#### [Data for review]

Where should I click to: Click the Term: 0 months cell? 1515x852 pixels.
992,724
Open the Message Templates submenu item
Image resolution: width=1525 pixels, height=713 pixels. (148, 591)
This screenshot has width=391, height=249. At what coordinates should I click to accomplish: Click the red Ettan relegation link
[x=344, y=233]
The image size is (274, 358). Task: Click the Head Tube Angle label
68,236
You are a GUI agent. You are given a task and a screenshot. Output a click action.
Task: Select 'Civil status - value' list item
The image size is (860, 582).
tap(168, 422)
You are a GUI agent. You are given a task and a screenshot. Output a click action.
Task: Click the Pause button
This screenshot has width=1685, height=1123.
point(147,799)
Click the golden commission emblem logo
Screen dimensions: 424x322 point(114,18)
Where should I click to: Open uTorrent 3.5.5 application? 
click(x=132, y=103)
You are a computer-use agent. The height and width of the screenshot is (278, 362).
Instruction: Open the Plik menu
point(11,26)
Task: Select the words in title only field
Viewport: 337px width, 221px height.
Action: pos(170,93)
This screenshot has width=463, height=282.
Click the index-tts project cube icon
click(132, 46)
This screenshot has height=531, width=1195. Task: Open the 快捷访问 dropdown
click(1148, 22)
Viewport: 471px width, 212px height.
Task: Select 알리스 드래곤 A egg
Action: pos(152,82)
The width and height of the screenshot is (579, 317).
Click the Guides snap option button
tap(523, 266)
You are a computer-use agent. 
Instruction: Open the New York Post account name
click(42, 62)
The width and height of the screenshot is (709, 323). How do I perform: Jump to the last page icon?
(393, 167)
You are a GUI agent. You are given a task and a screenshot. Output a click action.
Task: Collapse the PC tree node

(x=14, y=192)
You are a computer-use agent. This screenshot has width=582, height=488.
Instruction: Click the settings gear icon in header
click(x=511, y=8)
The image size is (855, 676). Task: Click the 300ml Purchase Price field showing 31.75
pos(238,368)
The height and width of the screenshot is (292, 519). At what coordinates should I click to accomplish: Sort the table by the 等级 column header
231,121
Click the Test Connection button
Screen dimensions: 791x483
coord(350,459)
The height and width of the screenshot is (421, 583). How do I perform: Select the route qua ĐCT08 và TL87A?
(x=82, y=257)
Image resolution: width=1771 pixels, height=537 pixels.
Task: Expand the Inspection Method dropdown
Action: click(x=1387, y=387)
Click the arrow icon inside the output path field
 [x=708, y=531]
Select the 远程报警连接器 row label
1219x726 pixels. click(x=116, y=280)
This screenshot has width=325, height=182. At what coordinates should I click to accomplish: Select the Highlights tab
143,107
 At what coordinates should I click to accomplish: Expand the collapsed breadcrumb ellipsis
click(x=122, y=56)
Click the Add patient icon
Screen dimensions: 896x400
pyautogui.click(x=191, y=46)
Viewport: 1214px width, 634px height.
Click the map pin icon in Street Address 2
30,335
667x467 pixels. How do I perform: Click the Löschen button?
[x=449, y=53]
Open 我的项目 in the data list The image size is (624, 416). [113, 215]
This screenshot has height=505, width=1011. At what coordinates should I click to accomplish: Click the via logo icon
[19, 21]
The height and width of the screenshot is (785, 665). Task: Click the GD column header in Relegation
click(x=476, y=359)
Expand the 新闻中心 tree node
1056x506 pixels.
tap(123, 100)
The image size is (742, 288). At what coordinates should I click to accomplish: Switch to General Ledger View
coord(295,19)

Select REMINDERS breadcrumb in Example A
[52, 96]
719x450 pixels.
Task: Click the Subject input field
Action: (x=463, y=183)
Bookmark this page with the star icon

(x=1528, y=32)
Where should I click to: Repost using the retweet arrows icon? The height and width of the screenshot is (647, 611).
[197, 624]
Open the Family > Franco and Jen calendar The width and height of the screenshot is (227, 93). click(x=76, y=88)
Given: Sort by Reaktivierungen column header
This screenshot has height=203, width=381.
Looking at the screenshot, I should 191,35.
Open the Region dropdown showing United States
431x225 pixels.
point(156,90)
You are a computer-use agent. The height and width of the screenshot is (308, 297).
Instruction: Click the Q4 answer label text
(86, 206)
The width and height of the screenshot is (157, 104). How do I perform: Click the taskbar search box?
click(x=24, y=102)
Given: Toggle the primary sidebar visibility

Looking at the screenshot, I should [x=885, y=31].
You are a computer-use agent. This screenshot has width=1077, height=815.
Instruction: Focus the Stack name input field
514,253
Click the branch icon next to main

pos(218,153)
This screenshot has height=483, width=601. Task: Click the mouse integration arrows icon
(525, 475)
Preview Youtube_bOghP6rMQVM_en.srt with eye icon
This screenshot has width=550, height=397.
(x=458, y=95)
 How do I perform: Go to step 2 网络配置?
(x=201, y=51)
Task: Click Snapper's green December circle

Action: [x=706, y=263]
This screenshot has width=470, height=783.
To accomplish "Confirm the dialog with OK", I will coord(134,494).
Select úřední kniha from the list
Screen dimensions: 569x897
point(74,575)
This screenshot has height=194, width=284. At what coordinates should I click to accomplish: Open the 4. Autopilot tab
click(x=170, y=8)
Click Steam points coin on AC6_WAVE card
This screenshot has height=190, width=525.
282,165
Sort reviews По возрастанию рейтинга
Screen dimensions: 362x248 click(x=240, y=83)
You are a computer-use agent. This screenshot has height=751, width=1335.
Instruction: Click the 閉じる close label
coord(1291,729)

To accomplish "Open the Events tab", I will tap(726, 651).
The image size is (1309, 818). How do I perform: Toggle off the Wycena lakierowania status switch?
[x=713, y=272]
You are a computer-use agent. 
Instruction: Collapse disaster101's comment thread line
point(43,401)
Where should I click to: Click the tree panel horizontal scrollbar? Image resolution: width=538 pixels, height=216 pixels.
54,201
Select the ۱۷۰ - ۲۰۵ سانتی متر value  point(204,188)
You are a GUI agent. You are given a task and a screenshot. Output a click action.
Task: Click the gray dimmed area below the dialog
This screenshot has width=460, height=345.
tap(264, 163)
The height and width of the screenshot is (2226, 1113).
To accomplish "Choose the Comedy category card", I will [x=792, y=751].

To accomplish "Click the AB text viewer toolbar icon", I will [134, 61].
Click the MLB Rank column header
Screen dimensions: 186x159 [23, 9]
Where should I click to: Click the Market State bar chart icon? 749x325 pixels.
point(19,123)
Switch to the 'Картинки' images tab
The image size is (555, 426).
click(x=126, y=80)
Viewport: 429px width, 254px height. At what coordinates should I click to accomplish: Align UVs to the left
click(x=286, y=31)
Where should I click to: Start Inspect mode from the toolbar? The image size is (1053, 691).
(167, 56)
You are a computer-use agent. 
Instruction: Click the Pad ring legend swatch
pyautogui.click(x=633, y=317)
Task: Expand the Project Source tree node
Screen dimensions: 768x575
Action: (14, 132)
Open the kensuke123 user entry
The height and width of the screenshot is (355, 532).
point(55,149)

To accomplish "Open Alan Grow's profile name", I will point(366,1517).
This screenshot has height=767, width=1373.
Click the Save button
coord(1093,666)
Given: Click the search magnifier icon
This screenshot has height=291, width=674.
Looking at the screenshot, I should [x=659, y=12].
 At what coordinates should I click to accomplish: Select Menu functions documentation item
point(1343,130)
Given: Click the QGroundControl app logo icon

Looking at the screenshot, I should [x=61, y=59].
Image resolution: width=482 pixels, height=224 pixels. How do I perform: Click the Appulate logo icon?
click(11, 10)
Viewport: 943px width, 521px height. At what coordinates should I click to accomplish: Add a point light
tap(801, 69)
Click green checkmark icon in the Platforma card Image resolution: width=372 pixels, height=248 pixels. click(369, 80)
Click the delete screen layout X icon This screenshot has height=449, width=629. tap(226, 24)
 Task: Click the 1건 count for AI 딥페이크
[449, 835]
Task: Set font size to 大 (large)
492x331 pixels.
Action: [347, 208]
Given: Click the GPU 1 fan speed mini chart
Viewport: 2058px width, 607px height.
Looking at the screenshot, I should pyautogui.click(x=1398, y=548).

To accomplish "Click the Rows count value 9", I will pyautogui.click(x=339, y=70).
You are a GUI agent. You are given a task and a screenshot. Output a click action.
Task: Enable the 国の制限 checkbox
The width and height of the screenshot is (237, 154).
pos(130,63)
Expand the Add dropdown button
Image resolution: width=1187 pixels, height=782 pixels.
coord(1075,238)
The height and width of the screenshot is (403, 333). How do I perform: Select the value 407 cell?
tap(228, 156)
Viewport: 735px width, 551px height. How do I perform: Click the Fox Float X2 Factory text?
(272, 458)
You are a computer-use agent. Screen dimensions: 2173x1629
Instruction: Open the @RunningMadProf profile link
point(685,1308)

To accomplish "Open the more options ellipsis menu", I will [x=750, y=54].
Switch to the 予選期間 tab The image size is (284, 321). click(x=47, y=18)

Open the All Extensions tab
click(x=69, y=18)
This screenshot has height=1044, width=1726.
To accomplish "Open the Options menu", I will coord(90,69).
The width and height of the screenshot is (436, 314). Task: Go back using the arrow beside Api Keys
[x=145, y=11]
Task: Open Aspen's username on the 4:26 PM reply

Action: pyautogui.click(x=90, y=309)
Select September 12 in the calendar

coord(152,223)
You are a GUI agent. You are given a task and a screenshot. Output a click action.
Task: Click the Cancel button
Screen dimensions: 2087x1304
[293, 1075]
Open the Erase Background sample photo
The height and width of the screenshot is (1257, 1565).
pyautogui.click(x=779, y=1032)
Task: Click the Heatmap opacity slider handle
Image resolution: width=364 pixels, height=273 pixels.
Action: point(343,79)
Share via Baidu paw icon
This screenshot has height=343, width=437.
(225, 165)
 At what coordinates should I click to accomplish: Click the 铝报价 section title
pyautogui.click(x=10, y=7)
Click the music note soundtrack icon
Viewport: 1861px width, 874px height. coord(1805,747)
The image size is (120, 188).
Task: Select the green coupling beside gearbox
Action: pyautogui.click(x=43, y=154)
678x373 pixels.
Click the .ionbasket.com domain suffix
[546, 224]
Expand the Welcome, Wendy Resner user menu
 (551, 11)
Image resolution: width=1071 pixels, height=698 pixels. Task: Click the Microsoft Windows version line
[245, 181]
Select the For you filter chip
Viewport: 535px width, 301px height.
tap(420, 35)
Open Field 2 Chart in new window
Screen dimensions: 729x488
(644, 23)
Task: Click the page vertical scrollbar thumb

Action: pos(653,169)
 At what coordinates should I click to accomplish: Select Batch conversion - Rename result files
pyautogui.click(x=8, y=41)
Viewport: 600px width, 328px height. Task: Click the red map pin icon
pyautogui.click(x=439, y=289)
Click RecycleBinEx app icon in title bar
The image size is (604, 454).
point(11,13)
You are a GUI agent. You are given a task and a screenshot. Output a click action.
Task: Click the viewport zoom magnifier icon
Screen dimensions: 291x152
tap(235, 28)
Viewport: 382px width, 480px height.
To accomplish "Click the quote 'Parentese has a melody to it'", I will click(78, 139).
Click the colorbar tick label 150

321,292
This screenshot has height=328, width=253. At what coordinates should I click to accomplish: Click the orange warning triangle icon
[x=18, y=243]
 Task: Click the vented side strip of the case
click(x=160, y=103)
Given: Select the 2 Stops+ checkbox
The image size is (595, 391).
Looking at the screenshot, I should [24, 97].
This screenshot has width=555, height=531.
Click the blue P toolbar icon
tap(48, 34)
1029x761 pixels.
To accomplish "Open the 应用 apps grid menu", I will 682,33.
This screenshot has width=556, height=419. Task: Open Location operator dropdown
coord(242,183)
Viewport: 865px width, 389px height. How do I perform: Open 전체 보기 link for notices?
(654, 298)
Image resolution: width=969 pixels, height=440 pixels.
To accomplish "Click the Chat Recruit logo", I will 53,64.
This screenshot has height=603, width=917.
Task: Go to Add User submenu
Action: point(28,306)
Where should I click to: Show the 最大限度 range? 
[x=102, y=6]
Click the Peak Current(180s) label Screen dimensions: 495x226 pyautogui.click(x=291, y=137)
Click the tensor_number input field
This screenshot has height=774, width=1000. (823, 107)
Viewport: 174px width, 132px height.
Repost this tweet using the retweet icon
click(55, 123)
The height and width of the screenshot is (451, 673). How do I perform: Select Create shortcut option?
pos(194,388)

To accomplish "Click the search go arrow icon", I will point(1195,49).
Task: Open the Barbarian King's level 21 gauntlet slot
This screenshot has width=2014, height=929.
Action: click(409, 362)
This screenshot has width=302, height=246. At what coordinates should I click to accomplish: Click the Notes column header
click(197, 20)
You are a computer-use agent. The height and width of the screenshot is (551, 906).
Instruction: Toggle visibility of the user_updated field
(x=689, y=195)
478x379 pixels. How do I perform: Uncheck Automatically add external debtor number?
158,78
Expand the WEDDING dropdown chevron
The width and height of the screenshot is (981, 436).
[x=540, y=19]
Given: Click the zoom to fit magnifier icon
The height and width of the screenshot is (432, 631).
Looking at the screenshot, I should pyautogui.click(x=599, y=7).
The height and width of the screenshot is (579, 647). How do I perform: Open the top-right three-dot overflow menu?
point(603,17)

#### [Exercise description]
Please count the lines in the data that include the word "checkbox" and report the number by itself.

#### [Task solution]
2